The Journal of Tube Audio Circuit Design Volume 3 Number 2 >>

Note from the Editor

I thought that this issue would be up by Feb 1. Sorry for the delay. The sad fact is that this journal is always the last priority. I wish it were the my first priority, as I would like to cover many more topics and experimentations. But until it can economically justify the time and effort spent on it, the back burner is where it will stay. So please tell your friends about this journal, as the more readers it has, the better the chance it will have at attracting paying advertisers. The circulation count was removed not to hide the number, but because most readers have taken advantage of the PDF format. Speaking of which, I am buying the latest version of Adobe's Acrobat Distiller, so the files will become more user friendly.
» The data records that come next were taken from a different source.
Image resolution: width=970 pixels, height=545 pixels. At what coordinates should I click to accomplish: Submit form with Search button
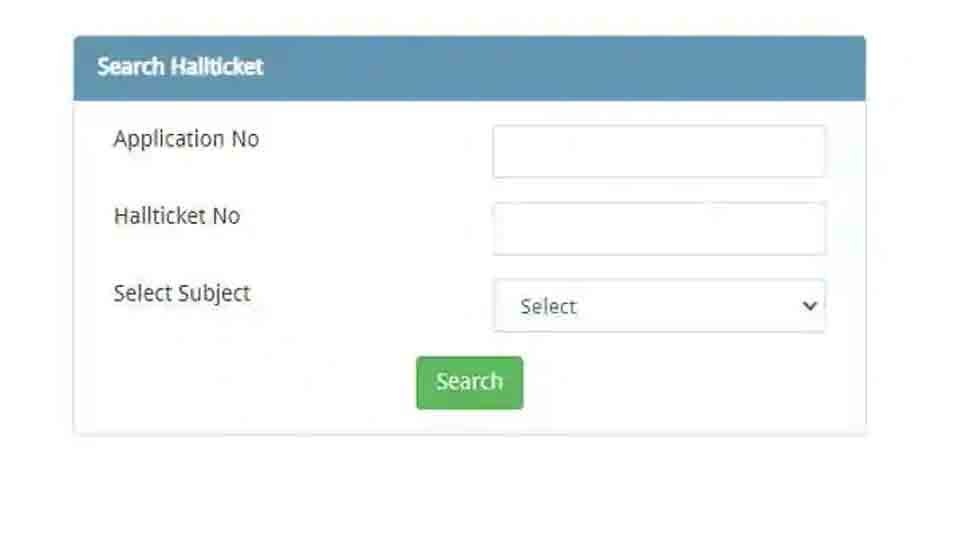(469, 382)
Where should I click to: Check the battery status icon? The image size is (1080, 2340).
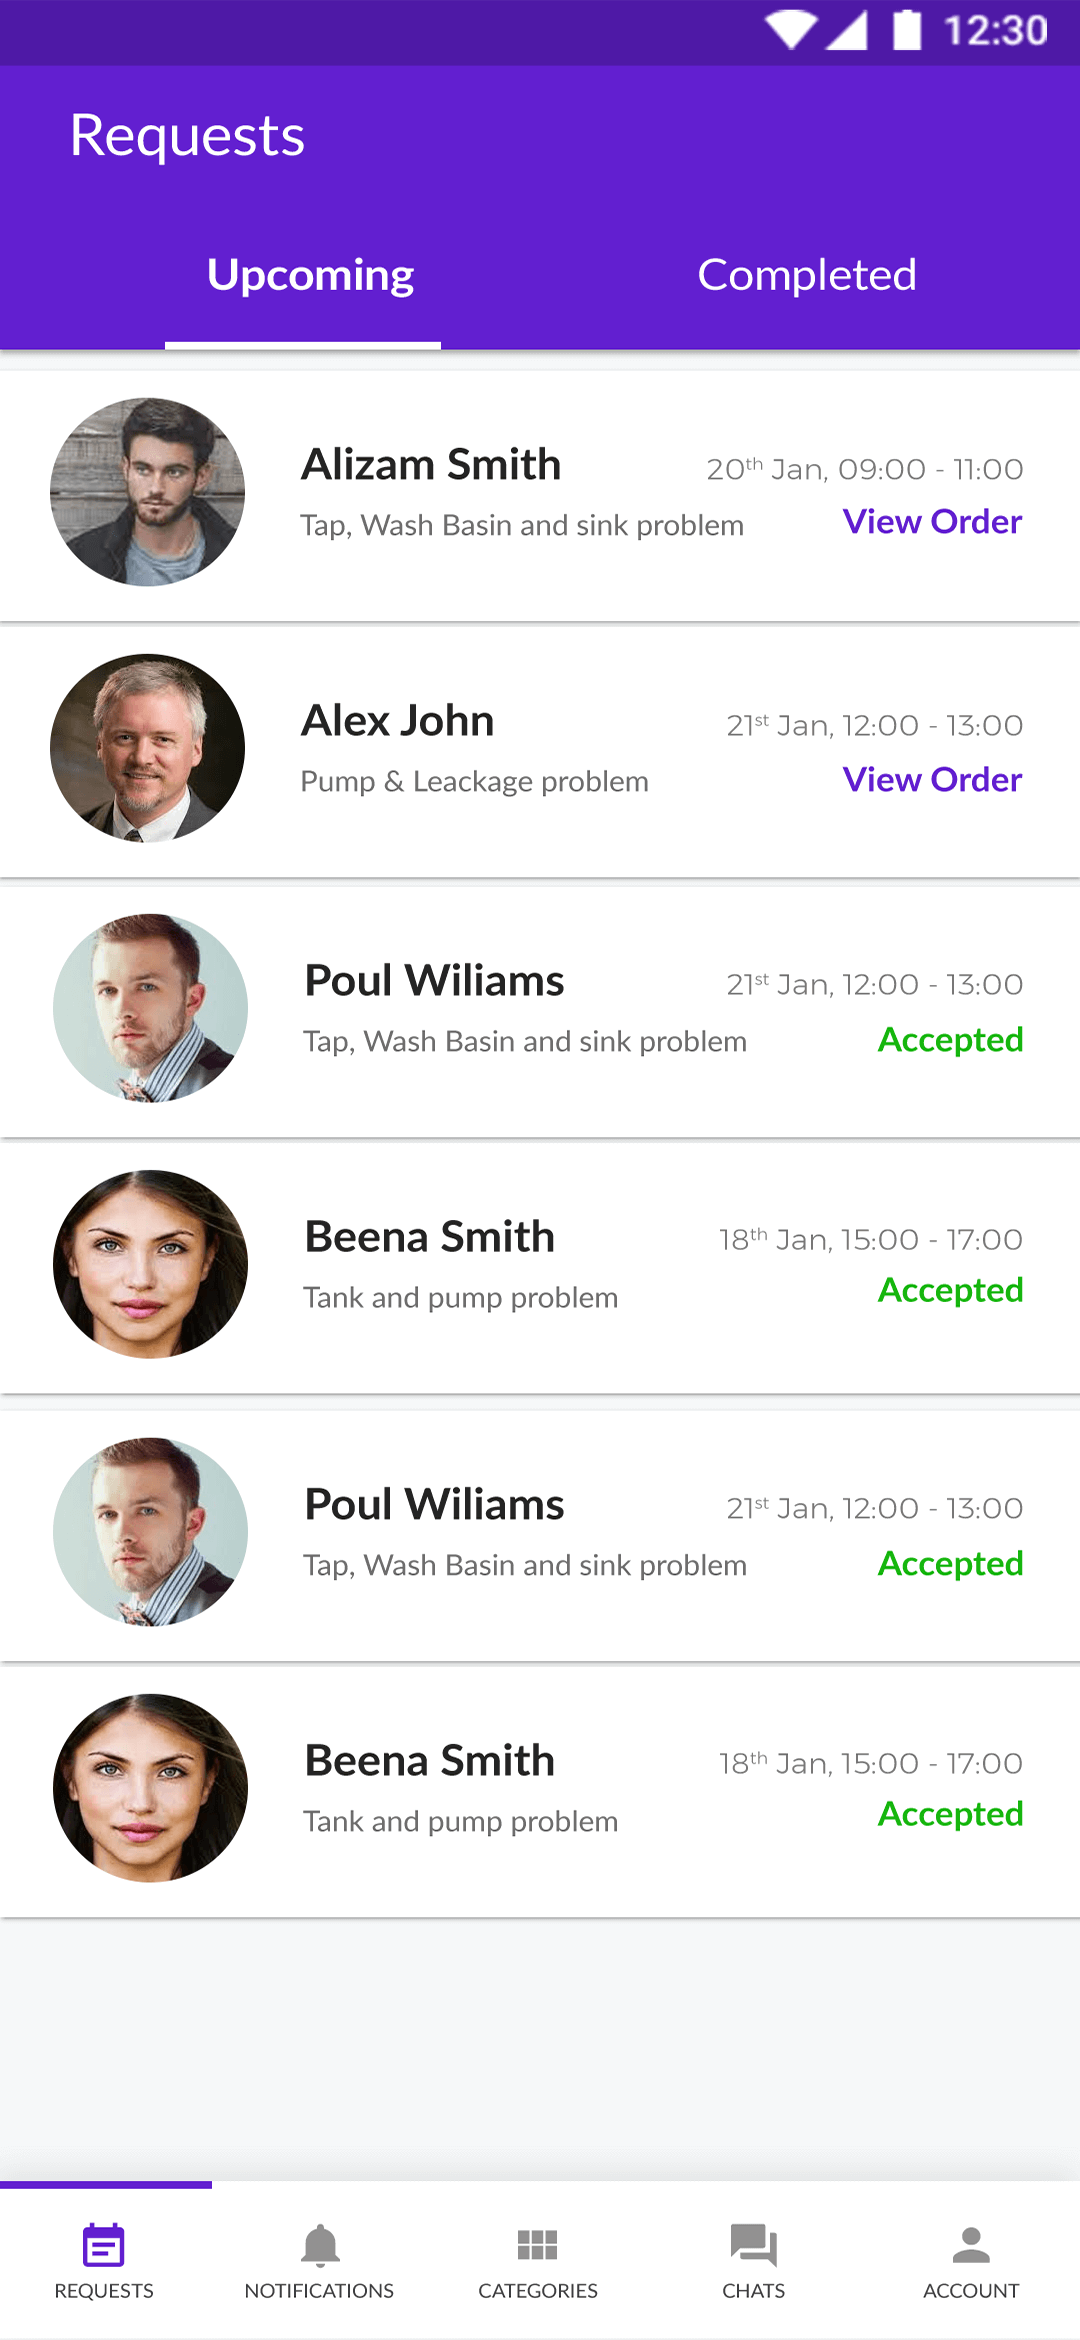(908, 30)
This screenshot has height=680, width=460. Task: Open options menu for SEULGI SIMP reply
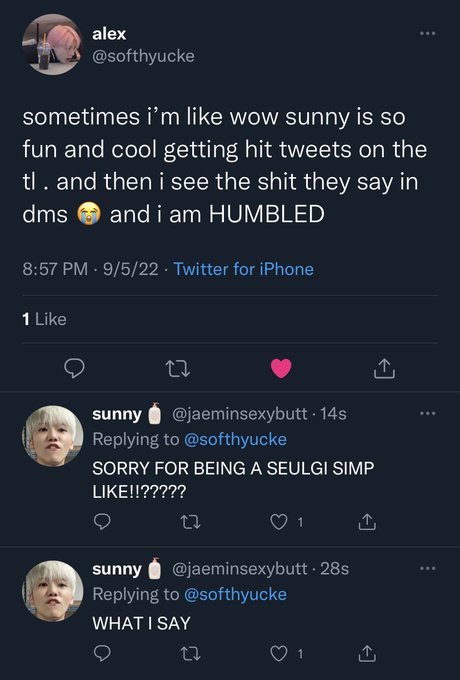click(427, 413)
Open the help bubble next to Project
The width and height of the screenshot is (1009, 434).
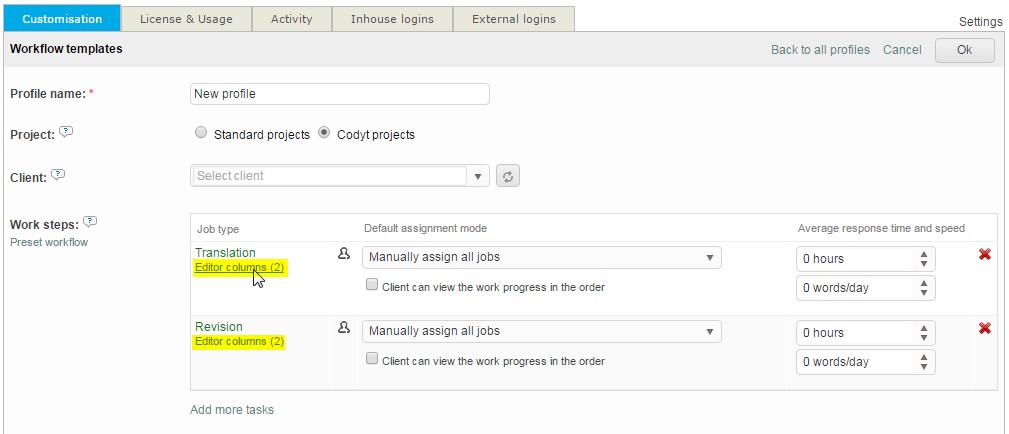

On a happier note, this issue is full of tube circuit information and analysis. The complaint that I have shunned the 300B is answered by using it in the design examples of the article on partial feedback. The tube is undoubtedly great, but even great things can bore one eventually. Seemingly, every article prompts an e-mail asking if the 300B could be used in the circuit; well, this time it can be. A second brief look at the problem of designing a portable headphone amplifier is made in this issue. Additionally, the e-mail section contains a lengthy reply concerning a hybrid Class-A SE amplifier.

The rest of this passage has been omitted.